Cicéron. — Je reconnais que j’ai toujours été passionné pour les louanges ; mais faut-il s’en étonner ? N’en ai-je pas mérité de grandes par mon consulat, par mon amour pour la république, par mon éloquence, enfin par mon amour pour la philosophie ? Quand je ne voyais plus de moyen de servir Rome dans ses malheurs, je me consolais, dans une honnête oisiveté, à raisonner et à écrire sur la vertu.

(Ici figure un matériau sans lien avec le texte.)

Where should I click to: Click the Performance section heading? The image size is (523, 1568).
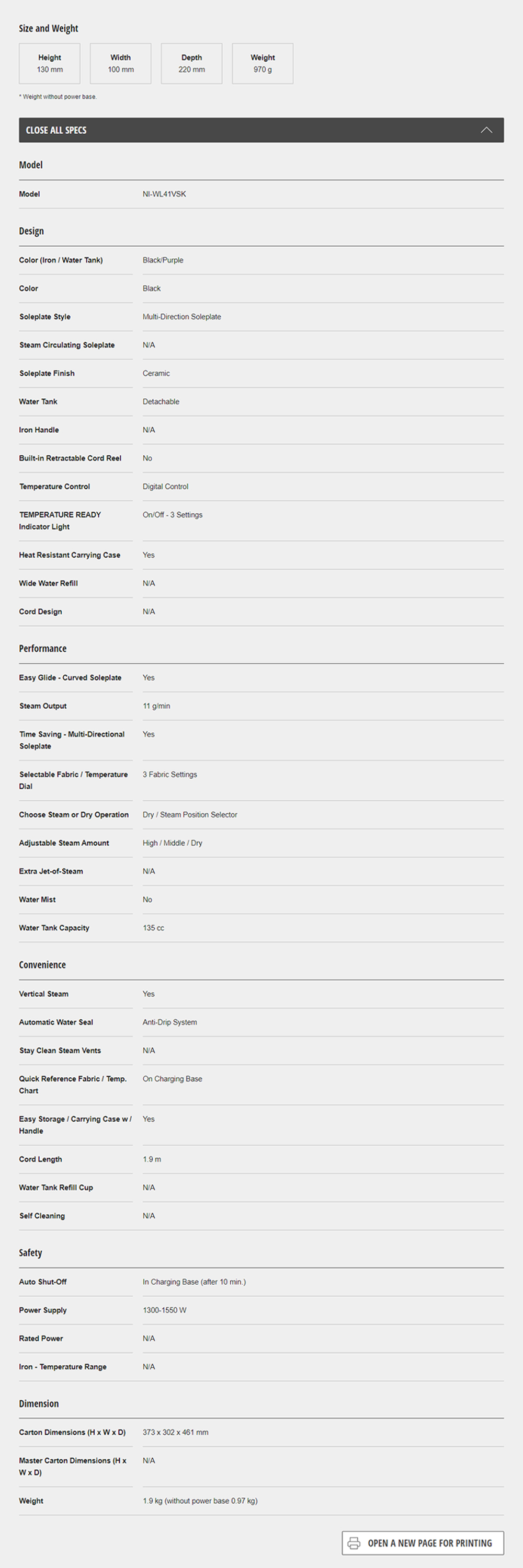(x=42, y=649)
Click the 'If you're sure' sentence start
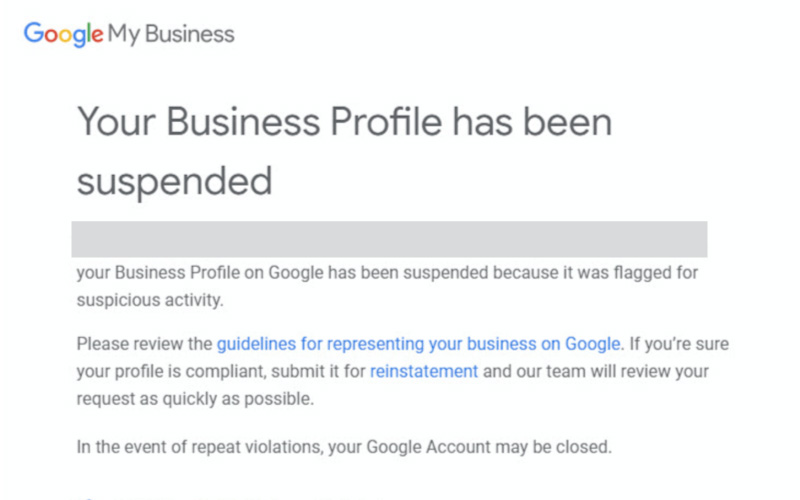800x500 pixels. click(679, 344)
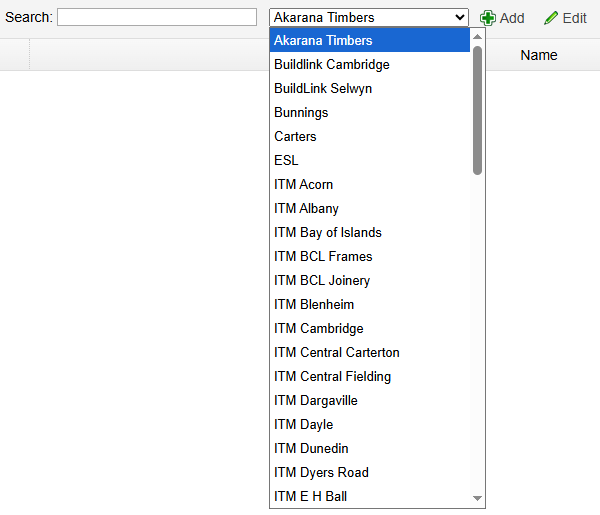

Caton. — Il valait mieux la pratiquer dans les périls, qu’en écrire. Avouez-le franchement, vous n’étiez qu’un faible copiste des Grecs : vous mêliez Platon avec Épicure, l’ancienne Académie avec la nouvelle ; et après avoir fait l’historien sur leurs dogmes, dans des dialogues où un homme parlait presque toujours seul, vous ne pouviez presque jamais rien conclure. Vous étiez toujours étranger, dans la philosophie, et vous ne songiez qu’à orner votre esprit de ce qu’elle a de beau. Enfin vous avez toujours été flottant en politique et en philosophie.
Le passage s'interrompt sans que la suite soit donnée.